やること:
規格外の飴を捨てずに新しい商品に生まれ変わらせる取り組みについての文章を、最後の一文のあとから書き足してください。

棒状にまとめられた生地を丸い形に成形する過程で、余ったり割れてしまったりした規格外のものの一部は廃棄せざるを得なかった。

カンロ・三須和泰社長:
我々の廃棄した飴も大半は飼料に使われているということで、サーキュラー(循環型)になっていないわけではない。 ただ、より付加価値の高いものに使って行ければ、我々にとっても嬉しいし世の中にとってもお役に立てるのではないかと。

そこでカンロがタッグを組んだのは、以前「Live News α」でも取り上げた米や果物のかすなどからエタノールを作る技術で循環社会を構築する企業。

規格外の飴と米を混ぜて発酵させることでマスクスプレーやアロマスプレーに生まれ変わらせた。
マスクスプレーは飴の甘い香りではなく、ラベンダーの香り。

来年夏にもエタノールを活用したスプレーやウエットティッシュ、石鹸なども販売予定だ。

また、今後は飴を使った食べられるストローの展開も予定している。

カンロ 三須社長:
キャンディーで培った製造のノウハウ、我々の今まで築いてきたものから新しいものを生み出していきたい

廃棄せざるを得なかったものを新たな価値へ。

表示された資料:
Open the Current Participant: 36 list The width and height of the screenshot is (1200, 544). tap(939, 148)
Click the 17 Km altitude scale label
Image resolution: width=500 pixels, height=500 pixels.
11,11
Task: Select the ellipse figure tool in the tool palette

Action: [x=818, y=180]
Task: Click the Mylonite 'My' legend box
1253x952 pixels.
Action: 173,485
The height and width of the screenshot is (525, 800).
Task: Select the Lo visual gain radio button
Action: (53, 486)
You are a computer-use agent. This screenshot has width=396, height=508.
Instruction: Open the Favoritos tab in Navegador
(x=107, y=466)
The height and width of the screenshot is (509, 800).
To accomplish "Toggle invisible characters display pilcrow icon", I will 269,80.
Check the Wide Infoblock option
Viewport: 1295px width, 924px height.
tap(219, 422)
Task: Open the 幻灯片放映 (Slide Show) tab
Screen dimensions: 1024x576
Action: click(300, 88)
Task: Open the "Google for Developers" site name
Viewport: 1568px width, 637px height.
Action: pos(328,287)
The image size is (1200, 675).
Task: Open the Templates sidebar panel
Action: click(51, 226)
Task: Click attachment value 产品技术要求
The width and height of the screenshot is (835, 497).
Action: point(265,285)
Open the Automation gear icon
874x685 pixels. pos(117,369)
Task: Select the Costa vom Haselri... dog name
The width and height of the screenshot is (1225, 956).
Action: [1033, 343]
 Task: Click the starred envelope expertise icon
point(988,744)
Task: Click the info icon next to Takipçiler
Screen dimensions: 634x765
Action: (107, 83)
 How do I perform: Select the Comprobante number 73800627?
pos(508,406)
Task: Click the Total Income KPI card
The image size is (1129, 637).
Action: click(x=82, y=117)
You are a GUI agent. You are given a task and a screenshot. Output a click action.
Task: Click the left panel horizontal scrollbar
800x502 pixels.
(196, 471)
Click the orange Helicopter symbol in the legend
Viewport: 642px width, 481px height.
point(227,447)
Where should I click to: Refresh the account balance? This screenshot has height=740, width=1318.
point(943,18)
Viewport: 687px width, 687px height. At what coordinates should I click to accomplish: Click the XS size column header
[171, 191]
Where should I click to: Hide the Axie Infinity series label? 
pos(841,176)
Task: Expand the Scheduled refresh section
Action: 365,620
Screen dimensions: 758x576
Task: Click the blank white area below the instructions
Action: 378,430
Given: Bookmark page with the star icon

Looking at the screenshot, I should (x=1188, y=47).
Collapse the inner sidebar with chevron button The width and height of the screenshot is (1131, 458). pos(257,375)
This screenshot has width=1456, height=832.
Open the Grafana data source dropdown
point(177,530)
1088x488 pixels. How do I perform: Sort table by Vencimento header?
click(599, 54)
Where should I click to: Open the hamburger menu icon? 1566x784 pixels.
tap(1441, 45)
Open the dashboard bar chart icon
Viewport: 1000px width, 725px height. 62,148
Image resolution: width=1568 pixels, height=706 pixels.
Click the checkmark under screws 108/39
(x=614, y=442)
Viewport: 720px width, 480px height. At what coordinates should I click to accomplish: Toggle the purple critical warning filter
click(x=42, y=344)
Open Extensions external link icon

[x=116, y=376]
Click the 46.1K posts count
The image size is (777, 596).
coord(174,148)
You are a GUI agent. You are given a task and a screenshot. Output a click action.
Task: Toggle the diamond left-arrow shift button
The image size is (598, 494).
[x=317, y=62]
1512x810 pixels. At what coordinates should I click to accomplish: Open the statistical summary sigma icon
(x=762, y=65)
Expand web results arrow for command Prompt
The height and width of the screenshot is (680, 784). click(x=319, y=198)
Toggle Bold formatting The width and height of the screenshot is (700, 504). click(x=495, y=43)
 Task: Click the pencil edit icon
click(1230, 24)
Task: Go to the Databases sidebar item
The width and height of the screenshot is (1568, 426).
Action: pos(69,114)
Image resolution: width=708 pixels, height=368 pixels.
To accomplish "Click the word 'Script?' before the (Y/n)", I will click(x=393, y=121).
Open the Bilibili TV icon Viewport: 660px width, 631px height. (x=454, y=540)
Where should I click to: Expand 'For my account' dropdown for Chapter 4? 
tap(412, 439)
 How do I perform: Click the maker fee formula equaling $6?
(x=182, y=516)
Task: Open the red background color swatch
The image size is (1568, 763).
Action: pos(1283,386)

回答はこちら:
食品ロス削減への意識が高まる中、循環型経済を目指す取組みは加速している。

企業にとって"地球"も大切な利害関係者

三田友梨佳キャスター:
経済アナリストの馬渕磨理子さんに聞きます。
馬渕さんはカンロの三須社長に取材されたことがあるそうですね。

経済アナリスト・馬渕磨理子さん:
三須社長はキャンデー市場の総合シェアでナンバーワンを誇るカンロの存在意義、つまり企業活動のゴールについて「糖から未来をつくり、世界中の人を笑顔にする」と何度も話されていました。

人々の笑顔のためにSDGsを強く意識していて、規格外の飴を再利用する今回の取り組みはカンロが目指す循環型経済を具現化したものです。

三田キャスター:
その循環型経済への取り組みは経営の最重要課題のひとつとされていますね。

馬渕磨理子さん:
例えば東京証券取引所は来年4月、現在の1部、2部 マザース、ジャスダックの4つの市場から「プライム」「スタンダード」「グロース」の3つの市場に再編します。

現在、東証1部に上場している企業でも気候変動リスクや持続可能な企業活動への取り組みに欠けていると判断されると「プライム」市場に移行することが出来ません。

そのため決算資料にあわてて環境への取り組みを書き込む企業も少なくない中、カンロの場合、2030年までに食品の廃棄とCO2を共に2割削減する具体的な目標を掲げ、毎年どれほどの削減が出来たのかを公表しています。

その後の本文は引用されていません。